- _WRITTEN INSTRUCTION_:
Turn the items from the line containing "Click the post author's profile picture" up to and including the line containing "click(840, 32)" into a Markdown table with the columns No. and Entry, giving each line a row number and leaving out blank lines.

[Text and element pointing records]
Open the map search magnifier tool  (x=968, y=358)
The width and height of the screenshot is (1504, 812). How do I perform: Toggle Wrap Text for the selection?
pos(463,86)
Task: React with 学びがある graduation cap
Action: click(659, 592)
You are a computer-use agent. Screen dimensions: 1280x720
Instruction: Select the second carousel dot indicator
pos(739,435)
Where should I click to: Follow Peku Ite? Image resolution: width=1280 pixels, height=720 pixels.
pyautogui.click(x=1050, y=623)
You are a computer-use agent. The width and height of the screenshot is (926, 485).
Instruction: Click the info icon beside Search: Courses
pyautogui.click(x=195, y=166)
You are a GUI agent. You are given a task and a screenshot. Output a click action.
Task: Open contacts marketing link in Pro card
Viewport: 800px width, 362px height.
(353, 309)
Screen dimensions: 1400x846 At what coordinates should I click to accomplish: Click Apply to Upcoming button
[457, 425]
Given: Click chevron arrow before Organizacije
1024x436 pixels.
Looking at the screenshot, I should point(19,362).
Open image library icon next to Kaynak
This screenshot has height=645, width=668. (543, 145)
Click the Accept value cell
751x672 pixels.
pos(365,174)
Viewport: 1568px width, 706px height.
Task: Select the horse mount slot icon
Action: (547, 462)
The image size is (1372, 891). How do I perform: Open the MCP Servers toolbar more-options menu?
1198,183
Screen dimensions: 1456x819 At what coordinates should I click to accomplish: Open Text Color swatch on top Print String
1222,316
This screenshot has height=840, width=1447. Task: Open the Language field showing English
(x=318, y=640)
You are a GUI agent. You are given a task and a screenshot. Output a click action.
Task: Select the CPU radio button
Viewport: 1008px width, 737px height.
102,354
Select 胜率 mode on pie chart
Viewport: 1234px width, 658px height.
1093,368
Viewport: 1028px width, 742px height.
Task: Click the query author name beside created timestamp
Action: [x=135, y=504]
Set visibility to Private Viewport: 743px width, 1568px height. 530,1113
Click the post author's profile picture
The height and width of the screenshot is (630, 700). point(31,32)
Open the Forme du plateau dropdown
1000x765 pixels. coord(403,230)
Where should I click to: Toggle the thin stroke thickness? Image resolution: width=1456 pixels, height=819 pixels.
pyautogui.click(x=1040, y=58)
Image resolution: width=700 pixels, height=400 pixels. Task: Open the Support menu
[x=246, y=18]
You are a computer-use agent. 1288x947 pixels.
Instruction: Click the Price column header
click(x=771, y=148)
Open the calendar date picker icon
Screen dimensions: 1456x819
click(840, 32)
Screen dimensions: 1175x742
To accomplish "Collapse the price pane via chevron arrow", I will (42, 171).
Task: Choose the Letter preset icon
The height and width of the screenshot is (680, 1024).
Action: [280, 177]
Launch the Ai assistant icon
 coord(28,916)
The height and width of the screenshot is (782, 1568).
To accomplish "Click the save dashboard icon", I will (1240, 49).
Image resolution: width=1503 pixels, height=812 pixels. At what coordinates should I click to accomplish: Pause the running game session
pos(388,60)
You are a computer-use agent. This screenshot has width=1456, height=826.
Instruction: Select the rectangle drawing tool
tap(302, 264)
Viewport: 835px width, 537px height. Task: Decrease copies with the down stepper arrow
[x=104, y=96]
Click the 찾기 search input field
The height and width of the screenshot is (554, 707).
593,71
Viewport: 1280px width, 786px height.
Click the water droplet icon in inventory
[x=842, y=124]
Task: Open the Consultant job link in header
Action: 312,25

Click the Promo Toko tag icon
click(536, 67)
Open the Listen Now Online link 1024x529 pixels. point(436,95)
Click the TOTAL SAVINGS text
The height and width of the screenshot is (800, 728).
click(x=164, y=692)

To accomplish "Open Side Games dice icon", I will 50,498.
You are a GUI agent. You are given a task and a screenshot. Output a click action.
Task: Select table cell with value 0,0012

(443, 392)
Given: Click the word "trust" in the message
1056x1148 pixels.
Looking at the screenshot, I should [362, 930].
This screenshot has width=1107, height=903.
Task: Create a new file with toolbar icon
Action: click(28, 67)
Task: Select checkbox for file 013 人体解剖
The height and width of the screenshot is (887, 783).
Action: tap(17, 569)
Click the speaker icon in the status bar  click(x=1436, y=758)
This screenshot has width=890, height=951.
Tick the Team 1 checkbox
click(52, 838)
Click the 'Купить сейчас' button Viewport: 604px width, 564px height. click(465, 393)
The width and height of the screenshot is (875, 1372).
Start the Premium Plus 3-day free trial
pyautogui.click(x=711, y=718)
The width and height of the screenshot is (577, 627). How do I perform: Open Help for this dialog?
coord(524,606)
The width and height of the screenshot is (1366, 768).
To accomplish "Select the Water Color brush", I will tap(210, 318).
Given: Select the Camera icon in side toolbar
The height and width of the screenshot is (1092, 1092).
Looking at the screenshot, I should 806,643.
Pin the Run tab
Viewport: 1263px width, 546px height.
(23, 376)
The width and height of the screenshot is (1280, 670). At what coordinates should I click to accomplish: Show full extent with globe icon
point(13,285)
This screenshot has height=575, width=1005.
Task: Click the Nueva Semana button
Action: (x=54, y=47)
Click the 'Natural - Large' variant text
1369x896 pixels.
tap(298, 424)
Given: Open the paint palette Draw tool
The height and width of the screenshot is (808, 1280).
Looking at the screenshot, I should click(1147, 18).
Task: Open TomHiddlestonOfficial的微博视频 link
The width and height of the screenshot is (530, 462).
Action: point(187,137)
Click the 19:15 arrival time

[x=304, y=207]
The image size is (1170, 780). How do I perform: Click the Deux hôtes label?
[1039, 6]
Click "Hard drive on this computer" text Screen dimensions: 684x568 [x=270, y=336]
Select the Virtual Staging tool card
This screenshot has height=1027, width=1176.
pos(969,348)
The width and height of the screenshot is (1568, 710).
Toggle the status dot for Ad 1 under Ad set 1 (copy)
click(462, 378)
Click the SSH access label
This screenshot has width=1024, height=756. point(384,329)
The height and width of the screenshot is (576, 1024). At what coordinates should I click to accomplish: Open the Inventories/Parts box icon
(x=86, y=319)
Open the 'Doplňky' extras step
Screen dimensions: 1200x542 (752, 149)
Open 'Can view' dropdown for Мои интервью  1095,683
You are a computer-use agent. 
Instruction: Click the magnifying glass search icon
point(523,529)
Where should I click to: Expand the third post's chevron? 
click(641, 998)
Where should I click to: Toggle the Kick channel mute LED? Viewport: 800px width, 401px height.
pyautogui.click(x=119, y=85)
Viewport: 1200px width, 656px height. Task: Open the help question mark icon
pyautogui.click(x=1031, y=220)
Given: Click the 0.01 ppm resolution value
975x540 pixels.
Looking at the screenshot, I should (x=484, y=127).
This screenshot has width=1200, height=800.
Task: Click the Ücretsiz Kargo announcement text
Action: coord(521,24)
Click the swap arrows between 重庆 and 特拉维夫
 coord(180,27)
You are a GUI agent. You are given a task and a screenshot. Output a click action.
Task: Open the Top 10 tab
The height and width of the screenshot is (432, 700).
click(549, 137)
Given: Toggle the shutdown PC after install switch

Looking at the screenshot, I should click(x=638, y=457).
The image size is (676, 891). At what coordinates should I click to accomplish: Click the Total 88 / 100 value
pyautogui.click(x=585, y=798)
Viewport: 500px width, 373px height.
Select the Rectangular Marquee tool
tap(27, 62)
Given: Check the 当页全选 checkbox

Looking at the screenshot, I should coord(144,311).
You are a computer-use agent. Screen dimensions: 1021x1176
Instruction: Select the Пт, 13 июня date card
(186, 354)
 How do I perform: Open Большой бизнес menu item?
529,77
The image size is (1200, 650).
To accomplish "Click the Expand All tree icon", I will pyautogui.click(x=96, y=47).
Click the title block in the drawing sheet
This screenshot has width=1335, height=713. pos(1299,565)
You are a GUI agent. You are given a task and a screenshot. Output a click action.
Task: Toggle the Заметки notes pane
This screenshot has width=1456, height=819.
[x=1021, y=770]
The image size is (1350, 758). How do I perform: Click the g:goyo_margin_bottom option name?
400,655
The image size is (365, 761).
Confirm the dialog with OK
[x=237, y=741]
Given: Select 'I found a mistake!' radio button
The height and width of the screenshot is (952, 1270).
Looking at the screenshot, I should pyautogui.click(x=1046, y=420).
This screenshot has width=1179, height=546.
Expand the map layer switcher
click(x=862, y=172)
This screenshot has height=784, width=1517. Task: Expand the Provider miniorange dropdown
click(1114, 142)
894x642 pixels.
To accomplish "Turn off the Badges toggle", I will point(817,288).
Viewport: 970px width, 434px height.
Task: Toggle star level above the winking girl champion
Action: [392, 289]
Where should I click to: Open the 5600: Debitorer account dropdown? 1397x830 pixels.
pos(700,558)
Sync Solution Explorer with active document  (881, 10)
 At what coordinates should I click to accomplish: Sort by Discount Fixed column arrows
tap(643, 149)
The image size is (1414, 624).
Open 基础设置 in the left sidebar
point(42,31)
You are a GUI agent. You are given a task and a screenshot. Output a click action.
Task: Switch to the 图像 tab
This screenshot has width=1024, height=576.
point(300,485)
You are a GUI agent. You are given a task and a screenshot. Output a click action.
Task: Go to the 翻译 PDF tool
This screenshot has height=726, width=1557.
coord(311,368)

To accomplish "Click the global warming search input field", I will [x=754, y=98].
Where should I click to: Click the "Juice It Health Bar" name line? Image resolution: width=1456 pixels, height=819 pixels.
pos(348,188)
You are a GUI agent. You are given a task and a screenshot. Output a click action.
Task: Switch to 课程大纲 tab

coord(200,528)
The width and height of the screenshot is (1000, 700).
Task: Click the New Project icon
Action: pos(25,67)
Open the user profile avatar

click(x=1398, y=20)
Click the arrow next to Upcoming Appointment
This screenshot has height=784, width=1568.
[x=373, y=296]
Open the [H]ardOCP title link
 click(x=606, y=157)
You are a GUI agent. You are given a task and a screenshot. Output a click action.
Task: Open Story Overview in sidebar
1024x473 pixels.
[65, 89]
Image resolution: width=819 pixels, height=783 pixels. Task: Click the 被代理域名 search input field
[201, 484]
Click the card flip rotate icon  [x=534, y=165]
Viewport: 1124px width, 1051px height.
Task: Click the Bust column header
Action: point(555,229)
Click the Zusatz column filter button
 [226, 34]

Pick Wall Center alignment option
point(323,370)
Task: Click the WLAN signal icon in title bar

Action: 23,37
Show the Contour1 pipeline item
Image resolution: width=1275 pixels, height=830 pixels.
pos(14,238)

- _IN RESPONSE_:
| No. | Entry |
|---|---|
| 1 | Click the post author's profile picture |
| 2 | The height and width of the screenshot is (630, 700). point(31,32) |
| 3 | Open the Forme du plateau dropdown |
| 4 | 1000x765 pixels. coord(403,230) |
| 5 | Where should I click to: Toggle the thin stroke thickness? Image resolution: width=1456 pixels, height=819 pixels. |
| 6 | pyautogui.click(x=1040, y=58) |
| 7 | Image resolution: width=700 pixels, height=400 pixels. Task: Open the Support menu |
| 8 | [x=246, y=18] |
| 9 | You are a computer-use agent. 1288x947 pixels. |
| 10 | Instruction: Click the Price column header |
| 11 | click(x=771, y=148) |
| 12 | Open the calendar date picker icon |
| 13 | Screen dimensions: 1456x819 |
| 14 | click(840, 32) |